§ EXERCISE 1
Answer from the page about the novel Darling Rose Gold.
(a) How many pages does the book have?
(b) How long was Patty Watts in prison?
(c) What condition does Patty have?
§ EXERCISE 2
Carry on the write-up of Darling Rose Gold from where it stops.

EXCERPT TO READ below:

Title: Darling Rose Gold
Author: Stephanie Wrobel
Genre: Thriller, Mystery
Date published: March 17th 2020
Page Count: 320
For the first eighteen years of her life, Rose Gold Watts believed she was seriously ill. She was allergic to everything, used a wheelchair and practically lived at the hospital. Neighbors did all they could, holding fundraisers and offering shoulders to cry on, but no matter how many doctors, tests, or surgeries, no one could figure out what was wrong with Rose Gold.
Turns out her mom, Patty Watts, was just a really good liar.
After serving five years in prison, Patty gets out with nowhere to go and begs her daughter to take her in. The entire community is shocked when Rose Gold says yes.
Patty insists all she wants is to reconcile their differences. She says she’s forgiven Rose Gold for turning her in and testifying against her. But Rose Gold knows her mother. Patty Watts always settles a score.
Unfortunately for Patty, Rose Gold is no longer her weak little darling…
And she’s waited such a long time for her mother to come home.
Crazy mother reunites with crazier daughter.
Patty, who has Munchausen by Proxy, has abused her daughter Rose Gold for years. During her 18 years under her mother’s care, Rose Gold suffered from malnutrition and other ailments that have resulted in balding and rotting in her teeth.

End of EXCERPT TO READ.
DATASET EXCERPTS below:

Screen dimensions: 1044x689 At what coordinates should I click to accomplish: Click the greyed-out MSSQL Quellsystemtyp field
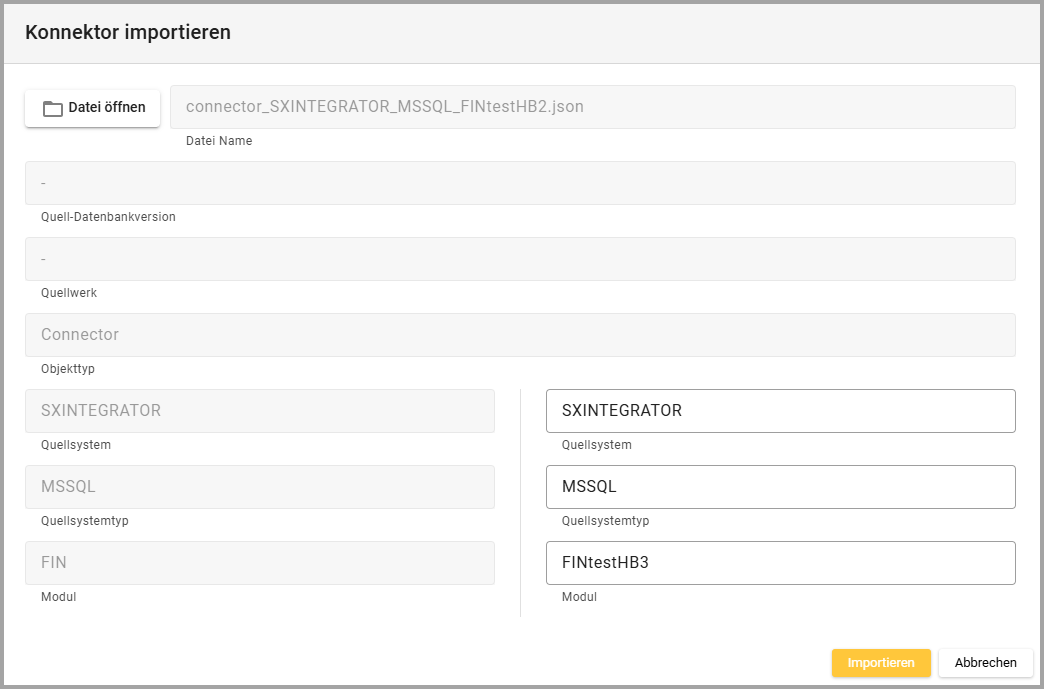pyautogui.click(x=260, y=487)
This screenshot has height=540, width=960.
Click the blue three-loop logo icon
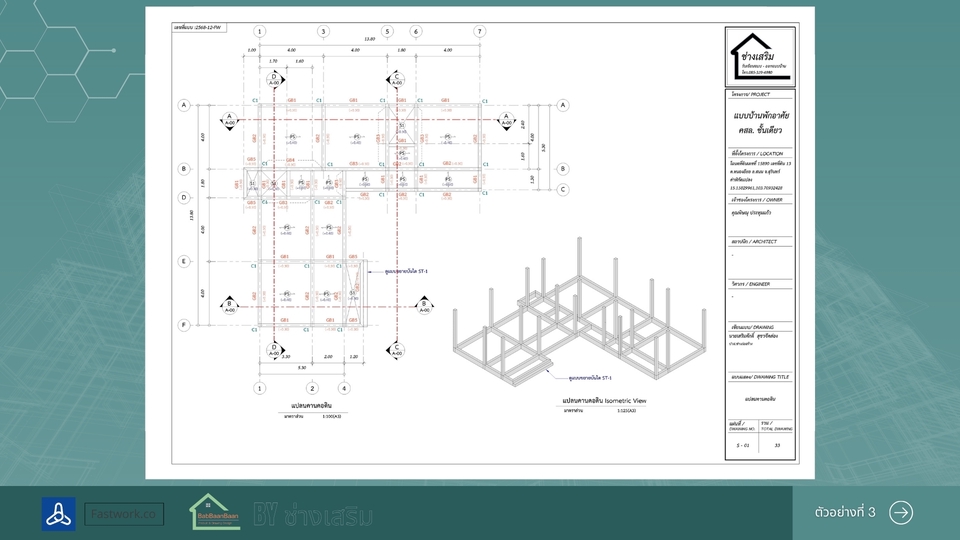[x=58, y=513]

End of DATASET EXCERPTS.

§ OUTPUT 1
(a) 320
(b) Five years
(c) Munchausen by Proxy

§ OUTPUT 2
After standing to testify against her mother, Rose Gold finds herself free at last when Patty is sentenced to prison. But not for long. After 5 years, her mother is out again, hoping to reunite once again with her estranged but beloved daughter. But both set out with agendas to meet.
What I Liked:
- Stephanie Wrobel didn’t try to victimize Rose Gold or portray her as innocent in any way. Rose Gold certainly not a likeable character and she doesn’t try to be. During her five years free of her mother’s grasp, Rose Gold tries and fails to integrate into society and lead a normal life. With each thwarted attempt, she seems to spiral deeper towards a darker and more menacing side.
- It gives a darker glimpse on humanity and begs you to wonder how much is nature and how much is nurture.
- The story is told in both perspectives of mother and daughter and it seems that the apple doesn’t fall hard from the tree. Both are cold and deranged as their thoughts reveal how the consequences of abusing and being abused has changed them in different ways.
- They are both unreliable and sometimes when they recount their past together, it’s hard to know who is telling the truth. Rose Gold speaks of her mother’s acts of poisoning her to keep her dependent on her mother. But Patty reveals how Rose Gold is more cunning than an average child, taking advantage of her illness to seek favors and gain attention. Crazy runs in the family.
What I Disliked:
- It’s hard to believe that after everything that’s happened, Patty is allowed to move in with Rose Gold or that Rose Gold would even be willing to let her in. Despite having the motive to seek revenge, I don’t understand how that can eclipse the amount of trauma and abuse she’s faced.
- The pacing of the story felt a bit off towards the end of the book. At the beginning, the plot was slow and took the time to lay out the scene for us, but then so much happened in the last 20% of the book.
- The ending felt unrealistic and glossed over. The book had a great buildup with the back stories and tensions between the character, but the execution at the end was underwhelming.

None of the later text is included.